··· RECORD SET ···

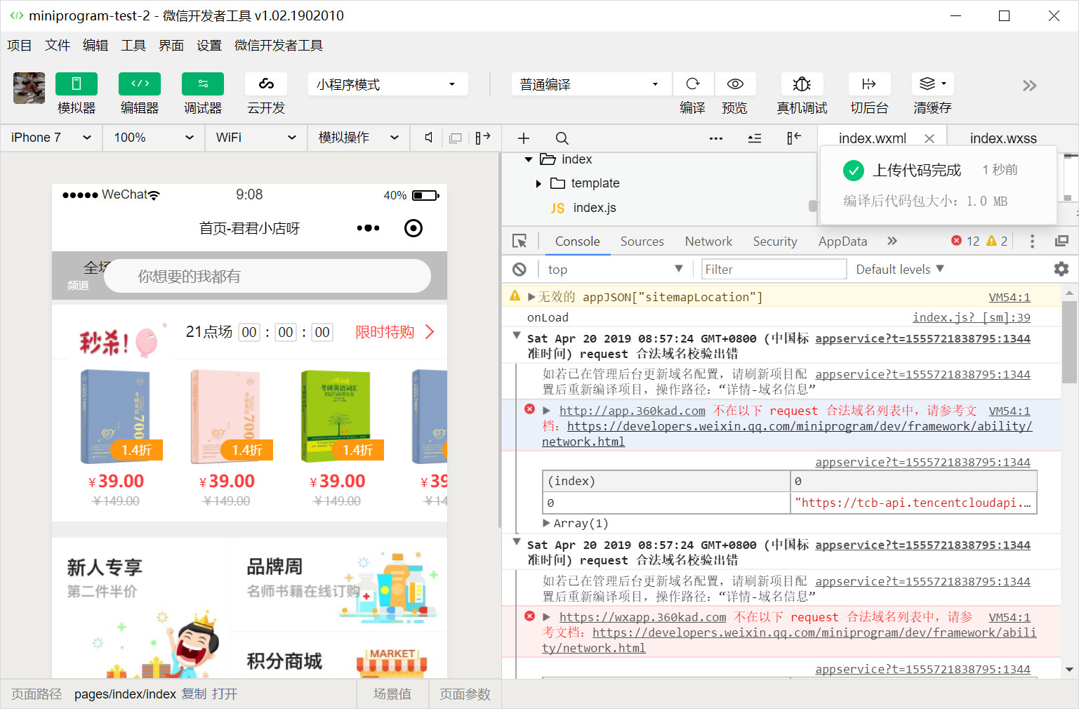Switch to the Network tab

pyautogui.click(x=708, y=241)
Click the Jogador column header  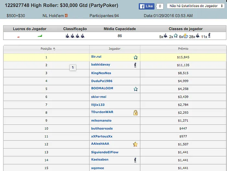pyautogui.click(x=114, y=49)
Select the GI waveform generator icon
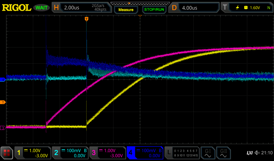The width and height of the screenshot is (274, 161). pyautogui.click(x=208, y=153)
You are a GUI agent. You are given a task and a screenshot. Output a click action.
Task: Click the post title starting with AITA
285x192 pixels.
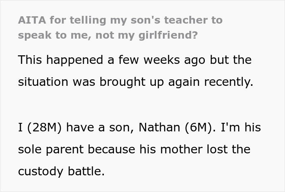(120, 20)
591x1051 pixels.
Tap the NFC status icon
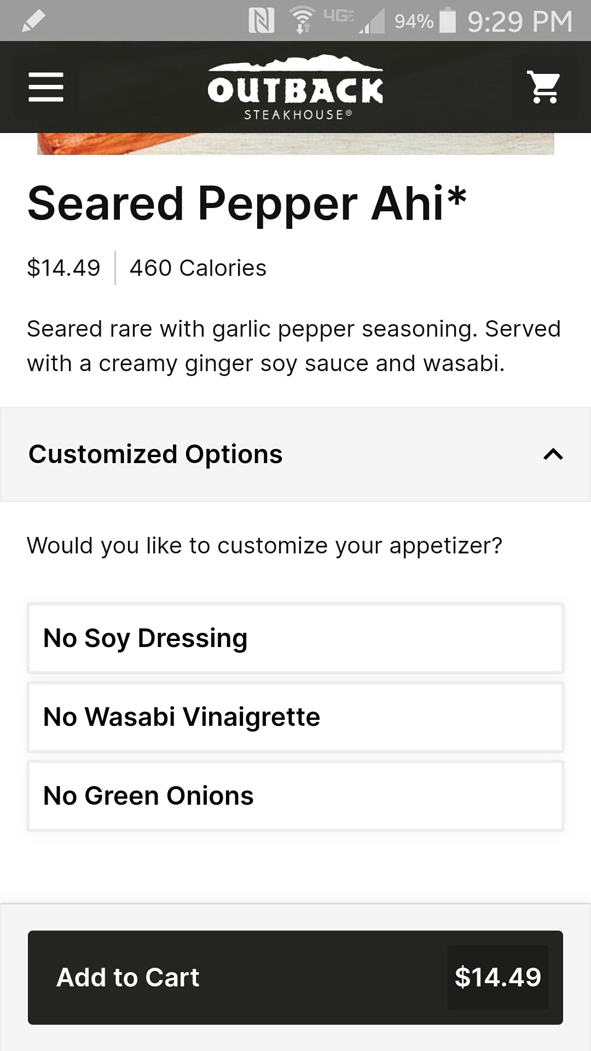[262, 21]
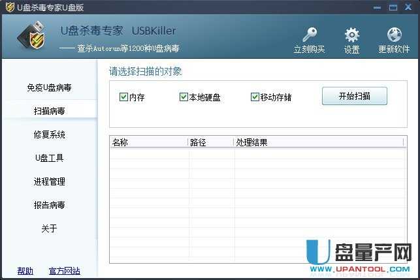420x280 pixels.
Task: Visit the 官方网站 link
Action: tap(64, 271)
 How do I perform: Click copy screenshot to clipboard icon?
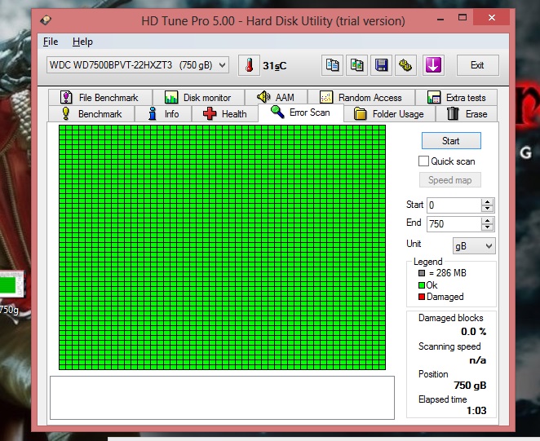pyautogui.click(x=356, y=65)
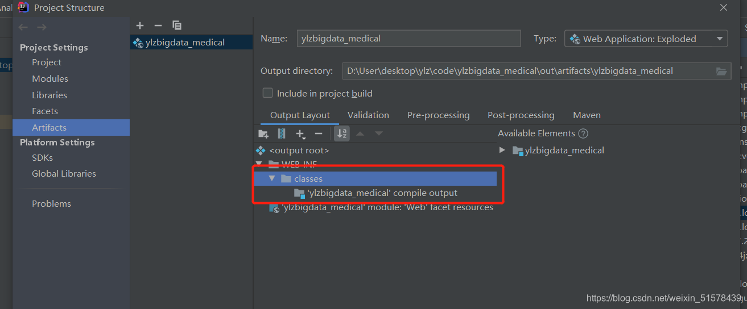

···

EXERCISE REQUIREMENTS >> From the line containing "Task: Click the post title starting with AITA" down to the last line of the entries above, copy each line exactly and nothing more. Leave pictures out.

RESPONSE AREA >>
Task: Click the post title starting with AITA
285x192 pixels.
(120, 20)
591x1051 pixels.
Tap the NFC status icon
[262, 21]
420x280 pixels.
Task: Visit the 官方网站 link
Action: tap(64, 271)
 How do I perform: Click copy screenshot to clipboard icon?
pyautogui.click(x=356, y=65)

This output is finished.